Una cabaña de madera
Si Lola Montes tuvo que recurrir a la mascarada, al disfraz social para ganarse la vida –era alguien de un tremendo pragmatismo para asuntos pecuniarios–, en Estados Unidos, que era un país de diferentes coordenadas sociales, arrojó al mar su impostura y lo hizo con el mismo desdén con el que una diva tira a la basura un anillo de diamantes. En ese país fue feliz. En esa nación, aún joven, el pasado de uno no importaba. Sólo lo que cada uno pudo hacer. Vivió durante una larga temporada rodeada de enérgicos mineros sudorosos, de esa prole de desgraciados que hipotecaban su alegría al azar de hallar unas cuantas pepitas de oro en el cauce de cualquier riachuelo. Ellos, los mineros, la amaban. Y Lola descubrió que era feliz sin maquillaje ni terciopelos ni oropeles ni armiños variados, y que la auténtica dicha se semejaba a una cabaña de madera y convivir con un oso grizzly de saneados modales sociales (aunque al final lo tuvo que vender). Por fin su nombre no importaba. Podía usar el que quisiera. Hizo de su biografía un montaje para el teatro, un espectáculo para Broadway. Triunfó. Ganó dinero. Comenzó a dar conferencias y llegó a ganar con ellas más dinero que el propio Dickens.

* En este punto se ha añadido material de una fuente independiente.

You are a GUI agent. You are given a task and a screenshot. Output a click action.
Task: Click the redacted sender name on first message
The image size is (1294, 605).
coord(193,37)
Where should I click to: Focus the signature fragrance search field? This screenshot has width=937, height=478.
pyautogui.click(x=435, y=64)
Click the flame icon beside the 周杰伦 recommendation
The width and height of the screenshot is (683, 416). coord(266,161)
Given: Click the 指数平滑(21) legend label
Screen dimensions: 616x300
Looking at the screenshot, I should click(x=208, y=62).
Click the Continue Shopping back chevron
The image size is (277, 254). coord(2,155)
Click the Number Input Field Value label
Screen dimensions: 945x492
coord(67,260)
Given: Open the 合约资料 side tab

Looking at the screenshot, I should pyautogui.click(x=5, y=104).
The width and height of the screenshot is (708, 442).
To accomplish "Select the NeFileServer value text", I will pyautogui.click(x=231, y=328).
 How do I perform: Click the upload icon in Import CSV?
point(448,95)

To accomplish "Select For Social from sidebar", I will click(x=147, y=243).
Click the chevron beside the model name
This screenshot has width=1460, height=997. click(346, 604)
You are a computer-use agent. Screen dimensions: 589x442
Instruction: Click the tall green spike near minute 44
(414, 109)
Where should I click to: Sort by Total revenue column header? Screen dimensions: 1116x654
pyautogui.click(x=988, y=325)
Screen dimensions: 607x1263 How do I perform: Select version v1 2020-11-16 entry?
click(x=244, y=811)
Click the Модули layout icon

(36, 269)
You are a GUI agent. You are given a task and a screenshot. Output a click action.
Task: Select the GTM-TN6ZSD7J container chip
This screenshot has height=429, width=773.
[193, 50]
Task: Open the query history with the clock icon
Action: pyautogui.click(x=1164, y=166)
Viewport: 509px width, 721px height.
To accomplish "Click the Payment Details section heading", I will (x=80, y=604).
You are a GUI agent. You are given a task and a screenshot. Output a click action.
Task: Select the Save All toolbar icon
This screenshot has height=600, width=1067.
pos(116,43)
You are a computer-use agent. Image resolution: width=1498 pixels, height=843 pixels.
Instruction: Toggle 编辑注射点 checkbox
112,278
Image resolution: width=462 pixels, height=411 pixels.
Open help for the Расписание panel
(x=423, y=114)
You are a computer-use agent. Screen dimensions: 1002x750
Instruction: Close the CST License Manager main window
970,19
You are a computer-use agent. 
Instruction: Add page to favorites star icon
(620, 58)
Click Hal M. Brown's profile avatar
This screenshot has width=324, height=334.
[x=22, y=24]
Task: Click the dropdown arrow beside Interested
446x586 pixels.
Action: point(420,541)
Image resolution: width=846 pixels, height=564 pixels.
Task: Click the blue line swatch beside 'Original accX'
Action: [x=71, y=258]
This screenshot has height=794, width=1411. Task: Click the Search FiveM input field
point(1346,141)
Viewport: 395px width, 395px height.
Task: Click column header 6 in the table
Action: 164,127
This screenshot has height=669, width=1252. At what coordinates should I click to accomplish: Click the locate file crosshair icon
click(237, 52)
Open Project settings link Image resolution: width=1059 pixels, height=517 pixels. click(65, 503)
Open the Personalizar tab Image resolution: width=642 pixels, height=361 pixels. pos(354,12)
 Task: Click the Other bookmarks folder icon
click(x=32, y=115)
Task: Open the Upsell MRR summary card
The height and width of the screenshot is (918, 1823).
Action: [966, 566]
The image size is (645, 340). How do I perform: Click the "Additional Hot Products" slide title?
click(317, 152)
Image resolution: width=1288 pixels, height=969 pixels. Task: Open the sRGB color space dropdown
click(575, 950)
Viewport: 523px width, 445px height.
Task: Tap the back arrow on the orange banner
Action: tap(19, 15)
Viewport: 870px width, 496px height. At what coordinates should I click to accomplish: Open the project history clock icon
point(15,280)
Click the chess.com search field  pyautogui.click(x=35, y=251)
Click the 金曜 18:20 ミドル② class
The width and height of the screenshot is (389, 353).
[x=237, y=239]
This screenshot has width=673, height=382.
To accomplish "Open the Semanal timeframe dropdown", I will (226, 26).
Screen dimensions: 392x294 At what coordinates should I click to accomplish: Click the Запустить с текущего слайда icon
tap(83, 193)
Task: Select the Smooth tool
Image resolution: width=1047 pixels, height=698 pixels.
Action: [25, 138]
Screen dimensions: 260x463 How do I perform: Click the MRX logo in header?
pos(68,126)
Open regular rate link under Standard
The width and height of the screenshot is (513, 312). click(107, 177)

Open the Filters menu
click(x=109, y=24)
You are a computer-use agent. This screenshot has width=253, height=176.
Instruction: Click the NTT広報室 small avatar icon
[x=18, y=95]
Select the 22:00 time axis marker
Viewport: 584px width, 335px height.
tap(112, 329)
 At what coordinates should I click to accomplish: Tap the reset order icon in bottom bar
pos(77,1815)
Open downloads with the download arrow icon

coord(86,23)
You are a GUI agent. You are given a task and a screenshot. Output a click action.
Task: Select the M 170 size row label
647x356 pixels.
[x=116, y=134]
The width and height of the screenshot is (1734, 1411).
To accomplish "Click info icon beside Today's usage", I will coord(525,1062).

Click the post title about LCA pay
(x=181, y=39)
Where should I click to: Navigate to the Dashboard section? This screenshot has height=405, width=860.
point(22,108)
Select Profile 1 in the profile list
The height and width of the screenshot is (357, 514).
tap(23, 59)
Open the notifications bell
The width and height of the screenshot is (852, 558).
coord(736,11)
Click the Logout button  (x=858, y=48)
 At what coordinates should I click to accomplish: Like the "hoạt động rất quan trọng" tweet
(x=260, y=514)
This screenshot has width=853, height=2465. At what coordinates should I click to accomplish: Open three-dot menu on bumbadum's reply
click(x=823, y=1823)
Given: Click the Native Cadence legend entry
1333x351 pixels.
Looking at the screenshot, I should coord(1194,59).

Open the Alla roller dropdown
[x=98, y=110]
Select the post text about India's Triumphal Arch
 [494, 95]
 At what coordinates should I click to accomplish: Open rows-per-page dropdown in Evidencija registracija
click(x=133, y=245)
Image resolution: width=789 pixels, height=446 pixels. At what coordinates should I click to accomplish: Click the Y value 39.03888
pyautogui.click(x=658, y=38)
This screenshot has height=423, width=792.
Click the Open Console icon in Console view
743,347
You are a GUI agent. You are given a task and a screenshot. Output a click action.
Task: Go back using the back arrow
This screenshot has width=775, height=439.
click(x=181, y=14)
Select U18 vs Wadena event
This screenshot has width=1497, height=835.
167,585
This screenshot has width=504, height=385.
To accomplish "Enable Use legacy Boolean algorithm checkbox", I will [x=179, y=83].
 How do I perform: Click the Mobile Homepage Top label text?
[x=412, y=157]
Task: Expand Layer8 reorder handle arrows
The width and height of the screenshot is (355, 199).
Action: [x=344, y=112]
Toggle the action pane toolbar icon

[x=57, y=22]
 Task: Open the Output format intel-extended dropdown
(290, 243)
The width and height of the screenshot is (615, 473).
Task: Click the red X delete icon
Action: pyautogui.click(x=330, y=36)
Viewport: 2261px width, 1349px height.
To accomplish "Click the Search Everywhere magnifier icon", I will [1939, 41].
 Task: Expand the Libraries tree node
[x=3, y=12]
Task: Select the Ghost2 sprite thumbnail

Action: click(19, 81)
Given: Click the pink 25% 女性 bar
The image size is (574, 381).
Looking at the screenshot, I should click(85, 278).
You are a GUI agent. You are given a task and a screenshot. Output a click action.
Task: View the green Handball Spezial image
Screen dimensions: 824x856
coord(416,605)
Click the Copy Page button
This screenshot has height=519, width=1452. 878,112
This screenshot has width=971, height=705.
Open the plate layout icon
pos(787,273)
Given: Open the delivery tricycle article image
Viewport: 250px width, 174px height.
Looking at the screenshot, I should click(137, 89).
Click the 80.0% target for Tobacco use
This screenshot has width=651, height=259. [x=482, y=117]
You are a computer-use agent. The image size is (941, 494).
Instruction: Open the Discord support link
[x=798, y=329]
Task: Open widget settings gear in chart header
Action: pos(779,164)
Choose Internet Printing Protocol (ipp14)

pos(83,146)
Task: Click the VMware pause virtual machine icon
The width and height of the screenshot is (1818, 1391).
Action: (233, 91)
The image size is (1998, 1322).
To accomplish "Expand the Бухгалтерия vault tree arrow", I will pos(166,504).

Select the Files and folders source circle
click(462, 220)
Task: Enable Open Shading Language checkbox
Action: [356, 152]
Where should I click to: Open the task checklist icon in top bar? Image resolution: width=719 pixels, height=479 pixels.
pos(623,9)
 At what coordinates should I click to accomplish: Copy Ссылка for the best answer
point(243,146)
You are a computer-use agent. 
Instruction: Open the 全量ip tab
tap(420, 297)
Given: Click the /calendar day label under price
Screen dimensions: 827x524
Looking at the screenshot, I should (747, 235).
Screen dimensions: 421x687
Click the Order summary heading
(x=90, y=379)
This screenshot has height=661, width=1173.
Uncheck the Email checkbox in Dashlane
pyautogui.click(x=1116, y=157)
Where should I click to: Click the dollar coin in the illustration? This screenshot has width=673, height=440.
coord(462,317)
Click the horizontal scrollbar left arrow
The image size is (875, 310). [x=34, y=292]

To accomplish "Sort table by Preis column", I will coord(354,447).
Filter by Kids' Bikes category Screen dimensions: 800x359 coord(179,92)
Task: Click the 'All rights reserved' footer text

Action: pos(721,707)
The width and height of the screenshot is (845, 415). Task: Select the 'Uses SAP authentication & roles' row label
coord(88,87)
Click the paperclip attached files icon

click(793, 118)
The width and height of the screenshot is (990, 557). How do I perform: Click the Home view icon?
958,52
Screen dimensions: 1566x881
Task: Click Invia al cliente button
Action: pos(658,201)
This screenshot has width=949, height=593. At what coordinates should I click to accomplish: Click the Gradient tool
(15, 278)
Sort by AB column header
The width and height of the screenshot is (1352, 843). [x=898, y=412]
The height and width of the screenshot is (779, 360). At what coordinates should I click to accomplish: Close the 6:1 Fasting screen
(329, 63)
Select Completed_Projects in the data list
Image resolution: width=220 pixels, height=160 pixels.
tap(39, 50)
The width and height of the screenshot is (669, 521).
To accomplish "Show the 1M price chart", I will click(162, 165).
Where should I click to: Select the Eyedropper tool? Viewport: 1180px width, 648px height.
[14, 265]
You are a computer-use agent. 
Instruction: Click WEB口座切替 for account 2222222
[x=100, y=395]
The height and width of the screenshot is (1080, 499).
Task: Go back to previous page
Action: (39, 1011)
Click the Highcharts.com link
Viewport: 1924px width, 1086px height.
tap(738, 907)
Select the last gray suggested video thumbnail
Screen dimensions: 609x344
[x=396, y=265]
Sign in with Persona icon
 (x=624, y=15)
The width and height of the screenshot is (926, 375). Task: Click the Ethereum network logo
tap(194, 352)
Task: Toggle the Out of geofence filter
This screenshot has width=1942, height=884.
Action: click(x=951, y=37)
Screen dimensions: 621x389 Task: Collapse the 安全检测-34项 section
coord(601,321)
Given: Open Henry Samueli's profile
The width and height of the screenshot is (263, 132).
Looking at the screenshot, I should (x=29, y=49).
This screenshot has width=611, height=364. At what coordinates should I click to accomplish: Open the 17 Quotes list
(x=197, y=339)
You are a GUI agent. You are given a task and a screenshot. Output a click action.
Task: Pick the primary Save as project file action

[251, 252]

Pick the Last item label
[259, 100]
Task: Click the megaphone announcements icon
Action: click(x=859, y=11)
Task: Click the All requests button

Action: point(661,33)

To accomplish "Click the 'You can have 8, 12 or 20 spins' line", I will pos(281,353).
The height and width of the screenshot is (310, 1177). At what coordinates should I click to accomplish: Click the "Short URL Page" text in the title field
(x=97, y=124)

Cristina Morató, que reconoce «que me van las impostoras», no cuenta su final. Es una sorpresa. Probablemente como la vida de una mujer que quiso serlo todo para acabar siendo ella misma, aunque fuera en Estados Unidos.
Del teatro al éxito en las librerías
Nadie lo hubiera anticipado en sus orígenes. Pero Lola Montes acabó convirtiéndose en escritora. Sus consejos de belleza fue uno de los primeros «best seller» que escribió una mujer. Llegó a vender alrededor de 70.000 ejemplares, pero en 1858, lo que es, sin ninguna duda, un verdadero éxito. En estas páginas, Lola Montes contaba cómo había que cubrir las canas, remedios para mantener terso el cutis, y anticipaba una fórmula hoy muy extendida: la importancia del ejercicio físico y una cuidada dieta para tener una belleza duradera. No cabe duda, Lola Montes fue una pionera en muchos aspectos. Sin ser feminista, con su ejemplo y su voluntad para salir hacia adelante sin dejarse llevar por los reveses, resultó ser una auténtica feminista. Cuando la reclamaban para dar conferencias, hablaba de ella en tercera persona, como Julio César. Jamás perdió su intuición escénica ni su célebre generosidad. Acabó dando consejos a prostitutas para que no se perdieran y lucharan por ellas.